Bénédicte Savoy wünscht sich „radikale Transparenz“

Bénédicte Savoy im Evangelischen Zentrum ©Gerd Herzog

"Radikale Transparenz"

"Man wird größer, wenn man schwierige Themen anpackt", eröffnete Bénédicte Savoy ihren inspirierenden Vortrag ("Thropäen des Glaubens") anlässlich des 200. Jubiläums der Berliner Mission. Savoy gilt seit langem als kritische Stimme im Gespräch über die Aufarbeitung der kolonialen Vergangenheit, vor einigen Jahren hatte ihr Expertenbericht zur kolonialen Raubkunst in Frankreich für Aufsehen gesorgt. Jubiläen neigen dazu, Momente der unkritischen Selbstfeier zu sein, „umso bemerkenswerter finde ich es, zu diesem Anlass sprechen zu dürfen“. Den Abend eröffnet hatte Direktor Dr. Christof Theilemann mit einer kurzen Andacht.

Hundert Gäste waren der Einladung ins Evangelische Zentrum gefolgt, um Savoys Ausführungen zu lauschen und den Gründungstag der Berliner Mission zu begehen.
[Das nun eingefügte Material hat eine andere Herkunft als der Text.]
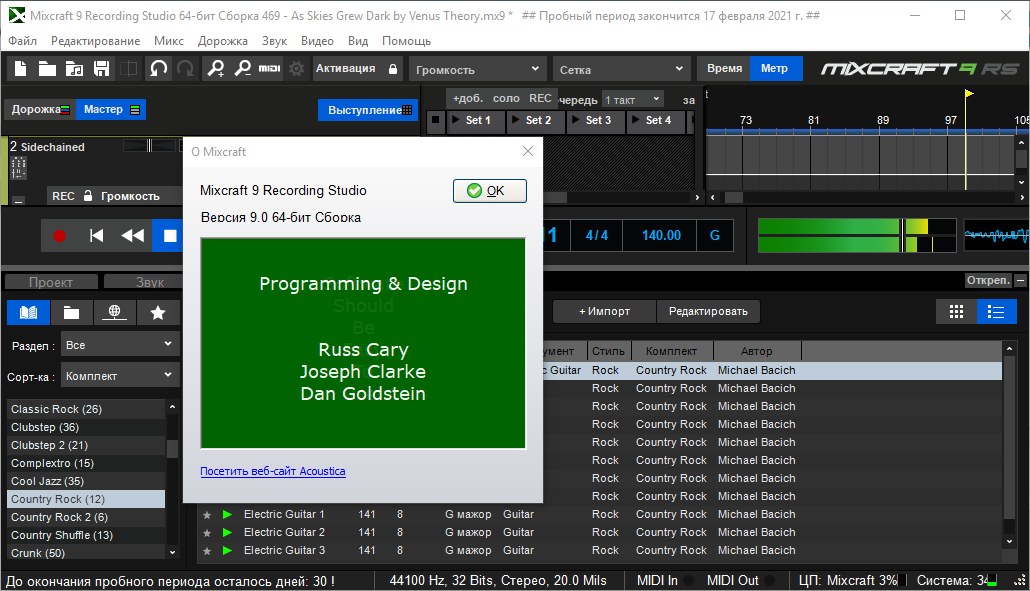1030x591 pixels.
Task: Switch library to grid view icon
Action: point(955,311)
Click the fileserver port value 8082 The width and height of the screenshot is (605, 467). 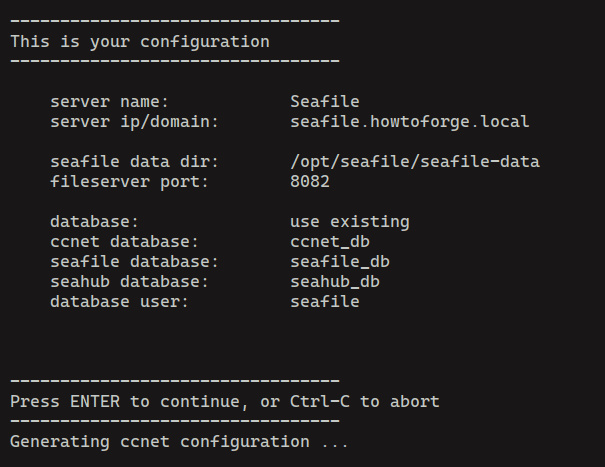pyautogui.click(x=309, y=182)
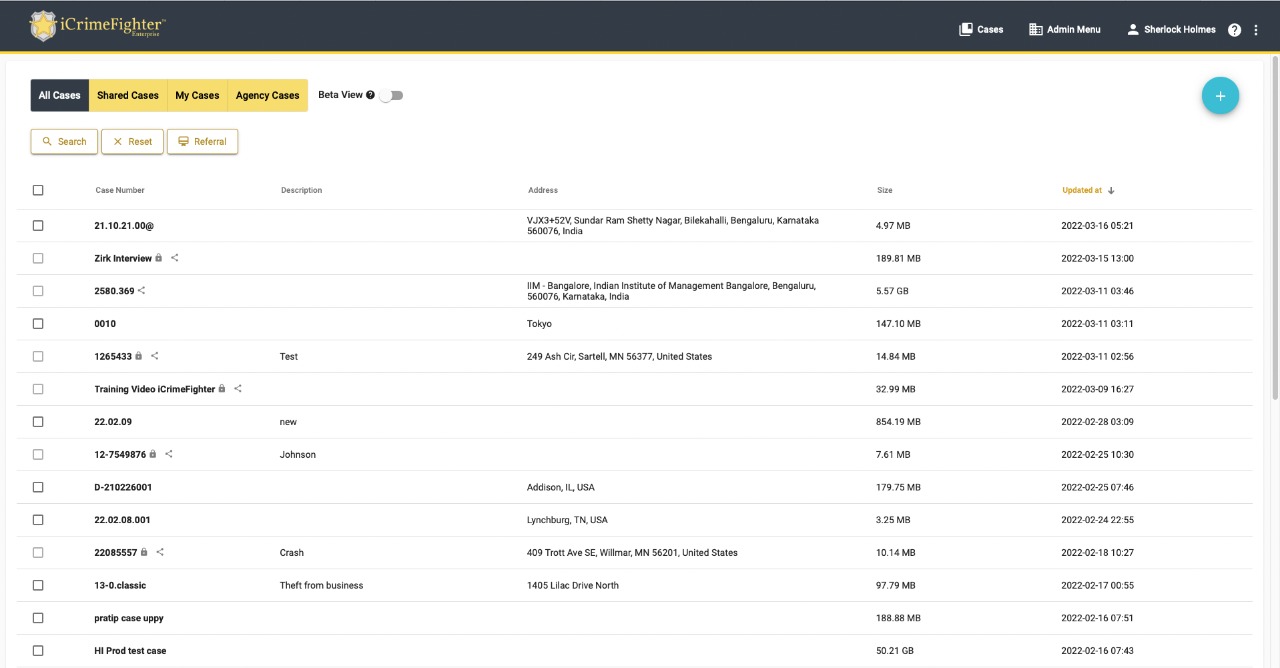This screenshot has width=1280, height=668.
Task: Open the Admin Menu
Action: pos(1064,30)
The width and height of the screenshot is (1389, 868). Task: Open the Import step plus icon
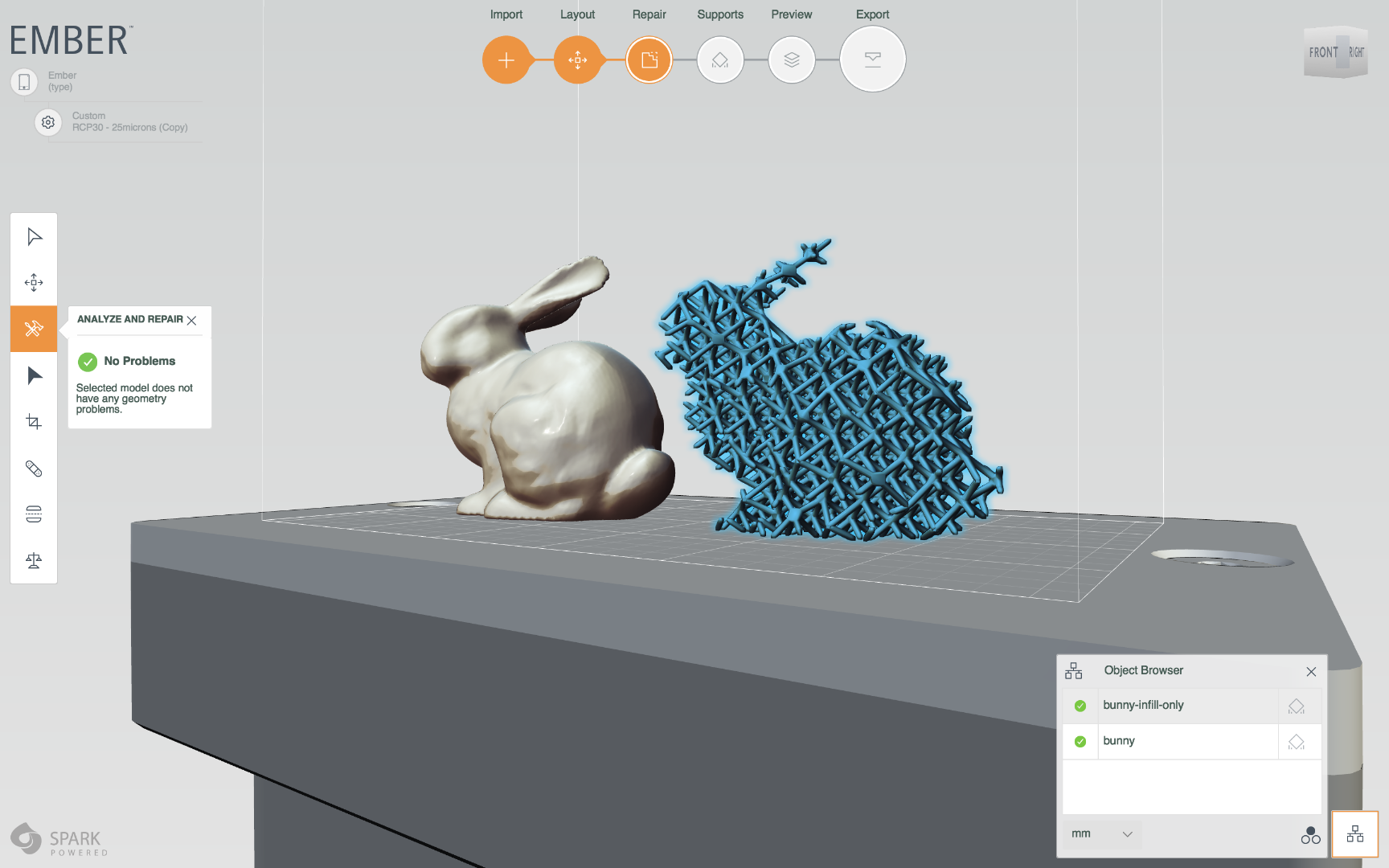click(506, 59)
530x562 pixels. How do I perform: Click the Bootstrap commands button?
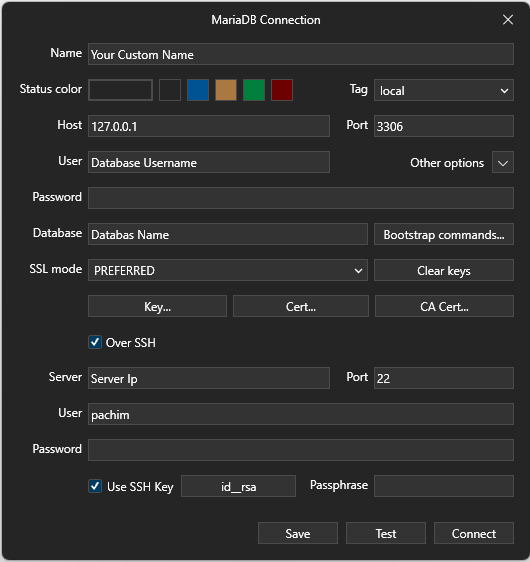pyautogui.click(x=444, y=234)
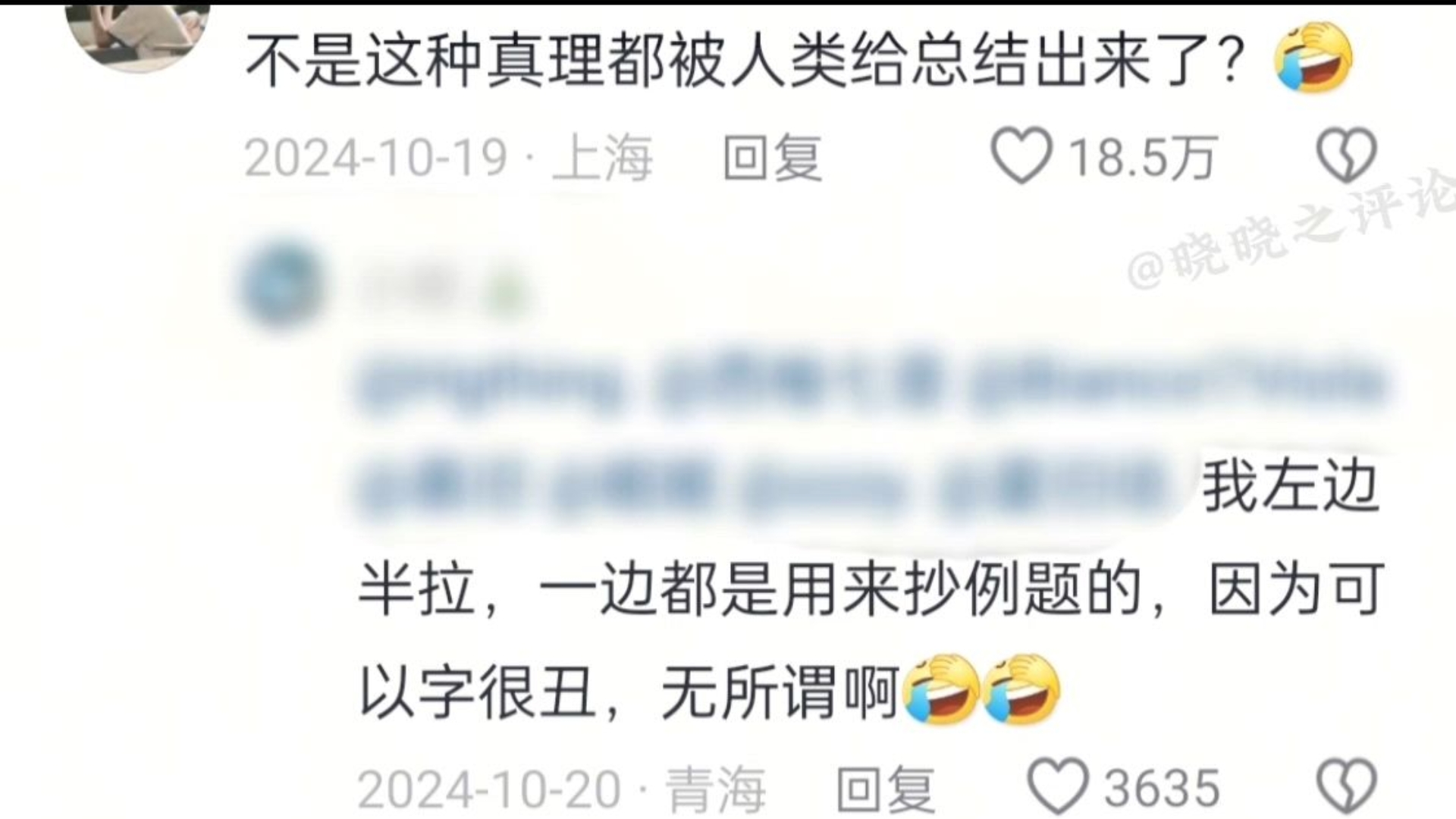The height and width of the screenshot is (819, 1456).
Task: Dislike the top comment using broken heart
Action: pos(1347,155)
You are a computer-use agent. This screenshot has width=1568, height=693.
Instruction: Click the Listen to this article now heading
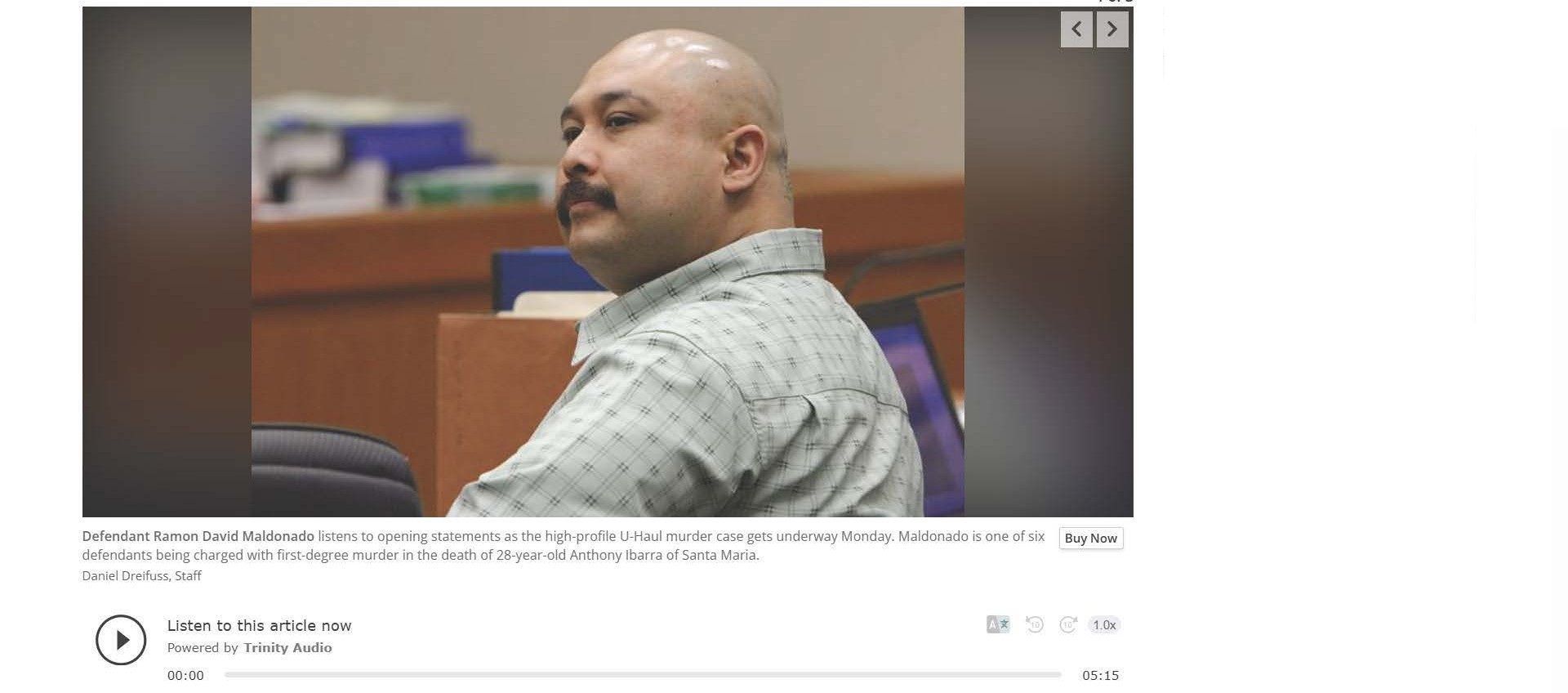260,626
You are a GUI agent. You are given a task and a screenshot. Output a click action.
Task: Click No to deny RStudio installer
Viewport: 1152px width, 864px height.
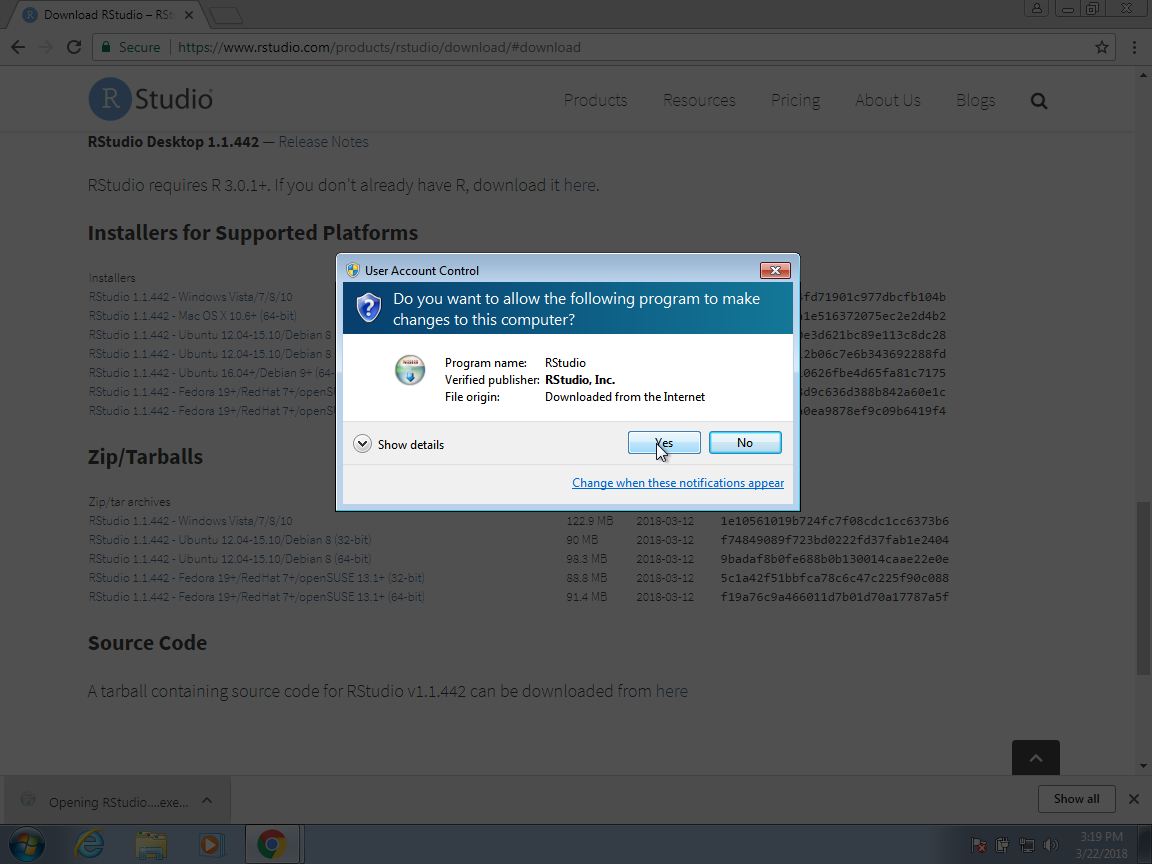(x=745, y=443)
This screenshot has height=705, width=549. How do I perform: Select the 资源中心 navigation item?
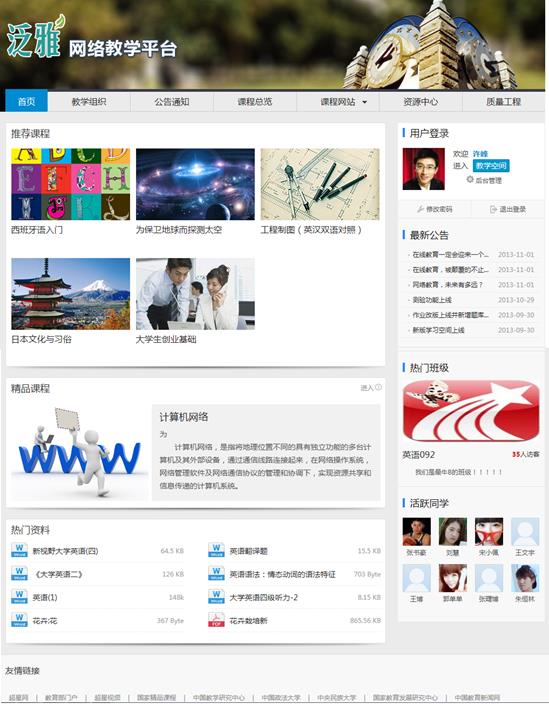point(420,102)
Am 29. Februar 1824, auf den Tag genau vor 200 Jahren, kamen einige wenige Männer in einer Wohnung am Berliner Holzmarkt zusammen, um die Berliner Mission ins Leben zu rufen. Sie folgten dem Zeitgeist, der auf ein weltweites Verbreiten des Evangeliums drängte. Und das lange bevor das Deutsche Kaiserreich selbst Kolonialmacht wurde und der Siegeszug des Imperialismus im späten 19. Jahrhundert die Missionare vor gänzlich neue Herausforderungen stellte.

Bénédicte Savoy hat sich über Jahre als eine maßgebliche Stimme in den Debatten um die Aufarbeitung der kolonialen Vergangenheit, die Rückführung kulturellen Erbes Afrikas und die Restitution etabliert. Ein bedrückender Fakt sei, so Savoy, dass der überwiegende Teil der Kulturschätze der 56 afrikanischen Staaten in europäischen Museen beherbergt werde, „und dabei spielten auch Missionare eine Rolle“. Durch ihre Nähe zu den Menschen erwiesen sie sich oft als die aufmerksameren Ethnografen, Historiker und Wissenschaftler. "Sie brachten, gemäß ihrem Selbstverständnis, das Licht und das Kreuz nach Afrika und nahmen Objekte mit", erläuterte Savoy. Die Objekte, die von den Missionaren in ihre Heimatländer gesandt wurden, sollten ursprünglich den Erfolg ihrer Arbeit unter Beweis stellen. Während die Motivation anfangs vorrangig religiös-theologisch war, dienten die Objekte später auch der Spendensammlung. Schließlich wurden sie verkauft, als auf dem Kunstmarkt hohe Preise für "exotische" Objekte erzielt wurden. Savoy zeichnete nach, wie sich die Motive verbanden und in welchem Umfang sakrale Gegenstände und Herrschaftsinsignien nach Europa gelangten: "Man hat den Menschen ihre kulturellen Grundlagen entzogen."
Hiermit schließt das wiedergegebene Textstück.